Extrait du document>
+++

Paradoxe de l'abondance
En psychologie, on nomme paradoxe de l'abondance l'observation que la disponibilité en quantité non limitée d'une satisfaction précédemment rare finit, après une période d'excitation, voire de frénésie initiale, par engendrer une sorte de lassitude qui conduit à la passivité. Le paradoxe provient du fait que ce qui est devenu facile d'accès se retrouve à terme moins utilisé que lorsque l'accès en était difficile.
Le phénomène avait été constaté avec le mariage à toutes les époques sur la planète – sujet de plaisanteries chez les humoristes de tous les pays –, mais le monde occidental l'a observé de façon plus vaste dans le troisième tiers du XXe siècle avec la révolution sexuelle et la société de consommation.
Sans lui donner ce nom, Montaigne mentionne cet effet dans le chapitre XV (Que nostre desir s'accroit par la malaisance) du Livre 2 des Essais. Il en fait ce résumé : « Il en va ainsi par tout : la difficulté donne prix aux choses ».
Le phénomène est aussi bien connu des pâtissiers : il est de tradition de laisser un apprenti se gaver de gâteaux lors de son premier jour, afin de l'en écœurer rapidement.
Les publicitaires dénoncent le danger qu'ils nomment l'hyperchoix : placé face à une offre trop abondante de produits divers, rapidement obsolètes ou démodés, le consommateur finit par refuser de choisir, accordant plus d'importance aux possibilités dont le choix va le priver qu'à ce que celui-ci va lui donner.
Le mécanisme
Les diététiciens le résument par la formule lapidaire : l'interdit crée l'envie. Pour cette raison, tout régime que l'on veut pouvoir maintenir indéfiniment doit comporter à intervalles réguliers (par exemple, un jour par semaine) un jour de contrôle moins strict de son alimentation.
L'expression l'attrait du fruit défendu est également passée dans le langage courant en France. Quant aux Italiens, on dit même chez eux : « Quel dommage que boire un verre d'eau ne soit pas un péché. Il en serait tellement plus désaltérant ! ».

+++

Liste des enregistrements>
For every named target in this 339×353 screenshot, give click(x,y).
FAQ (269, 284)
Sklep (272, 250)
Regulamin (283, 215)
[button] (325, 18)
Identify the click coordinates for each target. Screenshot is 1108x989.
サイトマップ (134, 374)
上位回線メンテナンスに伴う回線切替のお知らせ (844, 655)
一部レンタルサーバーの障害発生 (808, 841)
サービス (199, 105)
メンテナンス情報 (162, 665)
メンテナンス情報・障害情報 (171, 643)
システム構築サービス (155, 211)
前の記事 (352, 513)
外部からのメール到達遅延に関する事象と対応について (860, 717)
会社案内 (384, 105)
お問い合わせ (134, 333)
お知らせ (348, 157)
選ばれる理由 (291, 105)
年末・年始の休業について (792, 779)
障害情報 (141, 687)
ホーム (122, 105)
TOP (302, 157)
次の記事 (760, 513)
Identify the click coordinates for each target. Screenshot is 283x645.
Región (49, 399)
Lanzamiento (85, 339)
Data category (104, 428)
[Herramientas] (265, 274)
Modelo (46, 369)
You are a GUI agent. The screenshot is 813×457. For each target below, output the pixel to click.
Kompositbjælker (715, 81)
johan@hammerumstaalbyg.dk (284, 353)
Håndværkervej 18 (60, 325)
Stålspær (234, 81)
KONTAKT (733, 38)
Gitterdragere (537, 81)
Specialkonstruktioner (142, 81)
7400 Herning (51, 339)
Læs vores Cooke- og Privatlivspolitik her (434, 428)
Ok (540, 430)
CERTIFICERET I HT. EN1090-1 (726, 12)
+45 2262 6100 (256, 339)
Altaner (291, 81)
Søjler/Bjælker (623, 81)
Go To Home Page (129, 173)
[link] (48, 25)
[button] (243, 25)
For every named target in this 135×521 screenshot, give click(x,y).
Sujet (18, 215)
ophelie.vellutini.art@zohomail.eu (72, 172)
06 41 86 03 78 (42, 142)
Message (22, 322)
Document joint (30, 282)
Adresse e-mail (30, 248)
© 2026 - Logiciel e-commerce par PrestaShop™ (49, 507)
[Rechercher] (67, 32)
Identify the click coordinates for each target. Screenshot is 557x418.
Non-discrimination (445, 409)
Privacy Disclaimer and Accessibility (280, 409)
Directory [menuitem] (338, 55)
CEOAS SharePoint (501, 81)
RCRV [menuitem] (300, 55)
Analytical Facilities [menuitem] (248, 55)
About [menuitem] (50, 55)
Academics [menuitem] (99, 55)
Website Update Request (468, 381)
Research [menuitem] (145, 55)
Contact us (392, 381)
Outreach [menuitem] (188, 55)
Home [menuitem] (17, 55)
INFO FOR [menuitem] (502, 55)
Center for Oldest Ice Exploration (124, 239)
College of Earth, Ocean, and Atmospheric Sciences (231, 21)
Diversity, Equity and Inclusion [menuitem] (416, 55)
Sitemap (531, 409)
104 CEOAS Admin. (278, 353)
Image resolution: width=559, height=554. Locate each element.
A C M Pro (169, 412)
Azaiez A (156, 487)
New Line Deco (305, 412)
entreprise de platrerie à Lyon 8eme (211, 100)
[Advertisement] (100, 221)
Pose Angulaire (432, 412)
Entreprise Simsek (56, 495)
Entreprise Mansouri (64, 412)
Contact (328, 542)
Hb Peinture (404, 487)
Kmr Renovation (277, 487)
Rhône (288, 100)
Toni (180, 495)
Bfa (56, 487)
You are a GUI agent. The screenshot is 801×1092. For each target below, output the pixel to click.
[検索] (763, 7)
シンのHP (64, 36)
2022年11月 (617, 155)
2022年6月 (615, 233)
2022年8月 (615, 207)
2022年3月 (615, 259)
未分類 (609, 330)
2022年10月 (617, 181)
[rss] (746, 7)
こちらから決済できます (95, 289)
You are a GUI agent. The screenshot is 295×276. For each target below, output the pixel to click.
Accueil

+++

Consigne> Reproduisez mot pour mot le passage du texte sur le paradoxe de l'abondance qui va de « Sans lui donner » à « l'en écœurer rapidement. », ces deux bornes comprises.

Résultat de l'exercice>
Sans lui donner ce nom, Montaigne mentionne cet effet dans le chapitre XV (Que nostre desir s'accroit par la malaisance) du Livre 2 des Essais. Il en fait ce résumé : « Il en va ainsi par tout : la difficulté donne prix aux choses ».
Le phénomène est aussi bien connu des pâtissiers : il est de tradition de laisser un apprenti se gaver de gâteaux lors de son premier jour, afin de l'en écœurer rapidement.